This is the view from the top of the former bullring where Gamelab was held:
That avenue headed by the Venetian towers that leadsup to the large building on the hill was lined with fountains, but I didn't see them switched on until last night so didn't know they were there until then. There are large exhibition halls in the buildings that run alongside, and Gamelab will probably be held in one of those next year. The imposing building at the end is the National Museum of Catalan Art. I didn't have time to pay it a visit, though.
Here's the rest of the square outside the hotel:
It was busy at all times of day and night. 2am was no different to 2pm.
Barcelona is ringed with hills. Here's one to the north:
A nice mixture of the ancient ecclesiastical and the modern "look, if you want to receive television and radio signals, this has got to go here".
No visit to Barcelona would be complete without a trip to the Sagrada Familia church, a building the architecture of which I loathe in full knowledge that I'm supposed to love it. Here's a picture I took that, remarkably, has no cranes in it:
I walked round the building (literarally — I circumnavigated it) and was interested to note that it's not supposed to be the colour that it is. It's been stained that way by traffic. Newer parts are a much lighter colour:
That actually makes it look a lot better in my opinion — less intestinal. Maybe I'll revise my view of it once they've finished it and cleaned it up.
What you don't see in the usual photos of the Sagrada Familia is its setting. It's in the middle of a bunch of, well, tenement blocks. Here's what's opposite that famous frontage:
I don't know if they were part of the original design concept...
This building looks as if it ought to be famous, so probably is:
Here's a nice fountain or something on one of the side streets off the Ramblas main shopping drag:
This is Barcelona's cathedral. As you can see, cranes and scaffolding are not the sole prevail of the Sagrida Familia:
Apparently, the stained-glass windows inside are pretty impressive, but I didn't go in because as an atheist I always feel a little awkward in religious buildings being used for worship. It's similar to what I've felt on those rare occasions when I've accidentally wandered into the ladies' toilets: I'm not supposed to be there...
This little bridge connects two parts of the cathedral complex:
You can imagine the instructions to the architect: "and here, I want a cute bridge".
Aii! One of those disturbing mannequins again!
It's not just the expression, it's that the head is too small for the body...
Here's a random picture of one of the side streets that come off Las Ramblas:
These are packed with individual, independent shops specialising in a wide range of goods and services.
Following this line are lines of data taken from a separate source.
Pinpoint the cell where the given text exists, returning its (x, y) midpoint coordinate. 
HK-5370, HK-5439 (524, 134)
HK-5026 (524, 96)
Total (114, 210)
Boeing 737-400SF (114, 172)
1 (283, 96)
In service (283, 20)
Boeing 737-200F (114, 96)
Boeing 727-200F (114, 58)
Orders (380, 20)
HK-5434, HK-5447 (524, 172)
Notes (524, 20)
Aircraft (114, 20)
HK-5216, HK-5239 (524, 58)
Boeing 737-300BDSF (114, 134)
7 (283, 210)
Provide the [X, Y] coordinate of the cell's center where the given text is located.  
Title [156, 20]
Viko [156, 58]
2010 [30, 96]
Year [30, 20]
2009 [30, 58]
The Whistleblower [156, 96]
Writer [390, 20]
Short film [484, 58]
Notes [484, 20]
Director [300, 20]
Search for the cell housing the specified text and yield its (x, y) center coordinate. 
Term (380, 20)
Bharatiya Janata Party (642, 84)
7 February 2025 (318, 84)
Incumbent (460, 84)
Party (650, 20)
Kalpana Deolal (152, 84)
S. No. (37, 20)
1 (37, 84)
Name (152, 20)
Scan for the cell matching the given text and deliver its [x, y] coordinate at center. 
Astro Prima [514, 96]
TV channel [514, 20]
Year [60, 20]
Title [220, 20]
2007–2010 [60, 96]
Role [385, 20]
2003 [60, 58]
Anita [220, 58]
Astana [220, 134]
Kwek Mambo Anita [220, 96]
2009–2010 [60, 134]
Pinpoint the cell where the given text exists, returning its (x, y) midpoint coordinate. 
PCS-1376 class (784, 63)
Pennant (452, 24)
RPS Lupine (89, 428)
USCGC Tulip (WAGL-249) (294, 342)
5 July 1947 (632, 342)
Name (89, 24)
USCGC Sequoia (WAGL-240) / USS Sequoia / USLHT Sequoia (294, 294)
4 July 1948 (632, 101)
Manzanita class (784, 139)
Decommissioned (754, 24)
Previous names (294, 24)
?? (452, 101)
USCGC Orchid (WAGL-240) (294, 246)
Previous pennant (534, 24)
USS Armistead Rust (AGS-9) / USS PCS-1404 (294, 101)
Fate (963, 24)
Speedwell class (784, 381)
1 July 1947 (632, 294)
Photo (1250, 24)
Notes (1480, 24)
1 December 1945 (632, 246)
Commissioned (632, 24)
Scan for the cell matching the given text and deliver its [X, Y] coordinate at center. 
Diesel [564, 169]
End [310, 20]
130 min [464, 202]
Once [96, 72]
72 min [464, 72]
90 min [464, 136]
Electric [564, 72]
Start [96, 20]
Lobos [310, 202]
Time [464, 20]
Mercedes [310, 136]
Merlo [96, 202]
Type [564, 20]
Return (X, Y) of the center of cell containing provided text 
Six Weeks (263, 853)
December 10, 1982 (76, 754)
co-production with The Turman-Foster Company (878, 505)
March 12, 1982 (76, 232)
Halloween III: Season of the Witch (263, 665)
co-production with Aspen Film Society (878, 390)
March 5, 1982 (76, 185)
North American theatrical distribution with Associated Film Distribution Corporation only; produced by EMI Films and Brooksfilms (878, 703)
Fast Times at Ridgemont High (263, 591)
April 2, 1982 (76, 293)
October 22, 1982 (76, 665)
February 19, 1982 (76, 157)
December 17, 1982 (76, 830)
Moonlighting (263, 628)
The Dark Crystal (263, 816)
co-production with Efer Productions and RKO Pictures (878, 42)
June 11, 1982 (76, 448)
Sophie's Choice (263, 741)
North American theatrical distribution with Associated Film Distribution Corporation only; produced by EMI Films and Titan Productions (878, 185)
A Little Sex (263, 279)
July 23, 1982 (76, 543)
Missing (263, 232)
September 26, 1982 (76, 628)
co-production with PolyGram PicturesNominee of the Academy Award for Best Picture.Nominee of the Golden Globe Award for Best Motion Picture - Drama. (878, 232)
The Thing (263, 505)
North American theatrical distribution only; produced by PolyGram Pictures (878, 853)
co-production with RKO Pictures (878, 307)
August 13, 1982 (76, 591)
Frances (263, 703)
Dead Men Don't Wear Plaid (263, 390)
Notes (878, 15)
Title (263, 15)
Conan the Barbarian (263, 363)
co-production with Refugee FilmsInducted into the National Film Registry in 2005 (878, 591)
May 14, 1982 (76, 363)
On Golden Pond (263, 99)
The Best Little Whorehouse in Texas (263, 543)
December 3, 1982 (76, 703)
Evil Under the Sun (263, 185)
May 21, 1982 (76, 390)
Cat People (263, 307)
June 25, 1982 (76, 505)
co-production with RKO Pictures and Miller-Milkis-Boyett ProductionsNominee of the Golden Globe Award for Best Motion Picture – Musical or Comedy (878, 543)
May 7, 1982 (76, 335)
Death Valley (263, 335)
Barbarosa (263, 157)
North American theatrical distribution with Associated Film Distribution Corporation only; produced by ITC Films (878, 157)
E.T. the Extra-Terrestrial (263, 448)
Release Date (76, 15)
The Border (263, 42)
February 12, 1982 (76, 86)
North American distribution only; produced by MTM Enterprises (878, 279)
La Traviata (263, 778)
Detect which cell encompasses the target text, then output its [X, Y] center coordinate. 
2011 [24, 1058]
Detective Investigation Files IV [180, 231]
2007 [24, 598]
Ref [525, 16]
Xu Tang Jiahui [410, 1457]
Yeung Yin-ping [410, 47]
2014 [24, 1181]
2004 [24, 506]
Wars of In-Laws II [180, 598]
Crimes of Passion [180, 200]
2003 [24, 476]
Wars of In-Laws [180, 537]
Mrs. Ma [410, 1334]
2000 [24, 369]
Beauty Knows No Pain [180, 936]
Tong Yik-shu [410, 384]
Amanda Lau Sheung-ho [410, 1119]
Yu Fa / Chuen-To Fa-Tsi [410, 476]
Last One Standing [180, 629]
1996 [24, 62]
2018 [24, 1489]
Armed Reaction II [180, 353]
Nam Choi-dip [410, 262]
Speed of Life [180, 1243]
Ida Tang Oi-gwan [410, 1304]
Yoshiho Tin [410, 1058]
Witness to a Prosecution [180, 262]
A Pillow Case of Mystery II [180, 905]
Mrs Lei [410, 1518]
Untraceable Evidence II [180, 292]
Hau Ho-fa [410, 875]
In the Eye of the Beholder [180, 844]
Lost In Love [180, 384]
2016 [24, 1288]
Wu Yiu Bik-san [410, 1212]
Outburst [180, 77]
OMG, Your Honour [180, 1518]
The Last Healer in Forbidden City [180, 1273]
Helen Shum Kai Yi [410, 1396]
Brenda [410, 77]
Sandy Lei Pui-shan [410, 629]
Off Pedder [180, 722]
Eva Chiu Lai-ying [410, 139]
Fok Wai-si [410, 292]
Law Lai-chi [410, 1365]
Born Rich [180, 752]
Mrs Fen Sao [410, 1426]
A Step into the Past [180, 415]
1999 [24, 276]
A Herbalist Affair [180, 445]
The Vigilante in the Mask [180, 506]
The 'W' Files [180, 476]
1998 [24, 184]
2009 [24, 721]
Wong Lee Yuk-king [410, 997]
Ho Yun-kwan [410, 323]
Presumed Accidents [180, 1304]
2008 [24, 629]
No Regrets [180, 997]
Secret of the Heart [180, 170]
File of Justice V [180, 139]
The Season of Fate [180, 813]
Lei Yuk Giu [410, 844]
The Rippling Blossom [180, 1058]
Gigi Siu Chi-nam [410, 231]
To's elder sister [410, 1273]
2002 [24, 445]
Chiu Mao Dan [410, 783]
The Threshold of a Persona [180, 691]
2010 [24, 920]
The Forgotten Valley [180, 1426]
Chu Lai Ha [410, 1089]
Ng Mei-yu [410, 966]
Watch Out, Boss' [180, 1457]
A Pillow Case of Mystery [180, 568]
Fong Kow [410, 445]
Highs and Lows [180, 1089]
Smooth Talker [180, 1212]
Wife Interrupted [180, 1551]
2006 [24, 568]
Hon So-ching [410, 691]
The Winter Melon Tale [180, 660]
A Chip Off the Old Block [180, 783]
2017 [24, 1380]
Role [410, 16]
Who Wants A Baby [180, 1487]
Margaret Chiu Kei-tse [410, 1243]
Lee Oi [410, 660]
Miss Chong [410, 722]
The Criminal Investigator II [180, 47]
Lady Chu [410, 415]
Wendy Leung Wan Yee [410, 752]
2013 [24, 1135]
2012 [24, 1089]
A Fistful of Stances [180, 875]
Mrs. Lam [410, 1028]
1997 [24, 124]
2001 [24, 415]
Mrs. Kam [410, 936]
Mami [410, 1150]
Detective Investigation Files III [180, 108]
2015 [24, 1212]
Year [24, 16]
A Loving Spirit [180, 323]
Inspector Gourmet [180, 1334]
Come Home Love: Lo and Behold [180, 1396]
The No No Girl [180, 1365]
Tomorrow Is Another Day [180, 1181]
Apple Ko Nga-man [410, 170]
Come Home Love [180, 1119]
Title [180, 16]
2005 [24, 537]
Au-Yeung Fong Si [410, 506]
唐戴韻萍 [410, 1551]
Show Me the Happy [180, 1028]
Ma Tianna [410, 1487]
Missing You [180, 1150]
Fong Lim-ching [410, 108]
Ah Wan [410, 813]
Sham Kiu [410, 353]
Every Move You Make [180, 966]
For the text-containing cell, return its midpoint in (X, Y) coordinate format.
This is the photo that, when my wife and kids see it, will make them want to come to Barcelona...
The famous Las Ramblas itself is a long street chunked up from shorter streets. It's basically a wide road with more chain-store and international shops to it and a ton of eating places:
It does seem to be split into informal sections, though. This is part of the one where artists sell their wares and do portraits and stuff:
Here's a statue/colmn combo to honour, oh, let's say Christopher Columbus:
They've extended the Ramblas concept out into the harbour with a large entertainment complex. Who cares about those, though, when there's a cablecar that crosses the water?
If I ever get some spare time in Barcelona again I am so going on that...
This would have made a great 3D picture, but the boat at the front was moving:
For those of you who feel robbed of a photo of the large entertainment complex, that's it in the background.
I like this feature on the metro, where they light up the stations where you've been so you can tell where you are:
This would be impossible on the London Underground, of course, because the light bulbs in the display would die and never be replaced.
This butterfly decoration on a building is either famous or trying to be famous:
Finally, here's what my mobile phone automatically displays as a background image in this part of the world:
Perhaps a little idealised, I think.
That, then, is my experience of Barcelona. Given that it's #9 on my list of cities I'm not all that fussed about visiting, I suppose I should be honest and confess that it was actually a lot less brash and football-focused than I was expecting, and I'd actually look forward to coming back here some time in the future.
Ha ha, just as I was about to close this window a teenage boy tripped over nothing while walking on the perfectly flat floor to my right, and he fell smack on his face.